WORK ITEM: Only an exact repetition of the lines from the one holding "Instruction: Click the" to the end of the data is wanted, with pictures left out.

(Collected data entries)
··········
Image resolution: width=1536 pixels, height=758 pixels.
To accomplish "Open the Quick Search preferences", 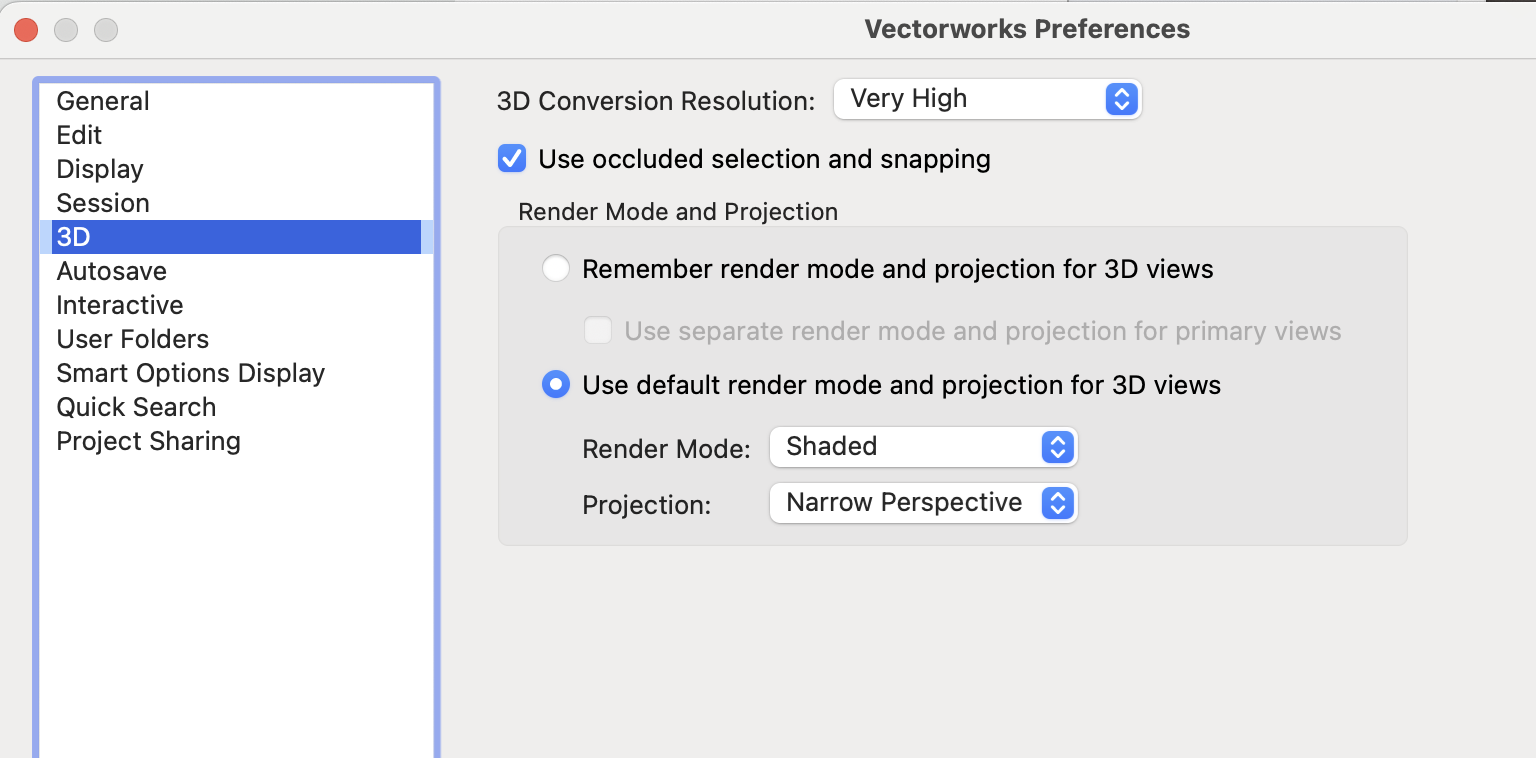I will pyautogui.click(x=136, y=407).
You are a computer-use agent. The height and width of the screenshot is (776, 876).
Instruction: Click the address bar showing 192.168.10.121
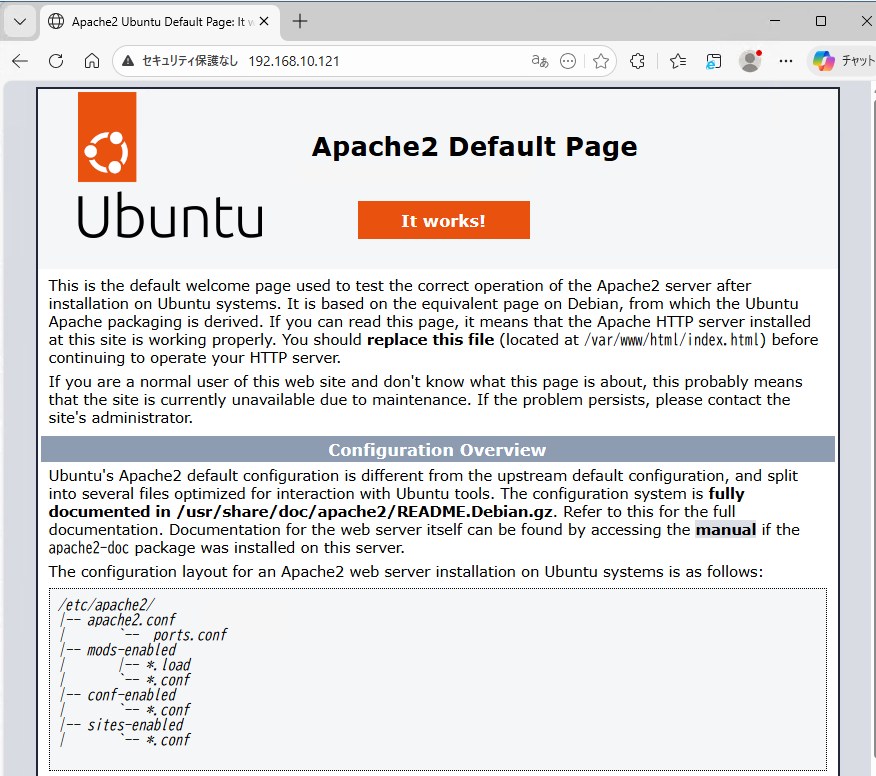click(x=380, y=61)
··········
ANSWER FOR THIS EXERCISE:
Instruction: Click the address bar showing 192.168.10.121
click(x=380, y=61)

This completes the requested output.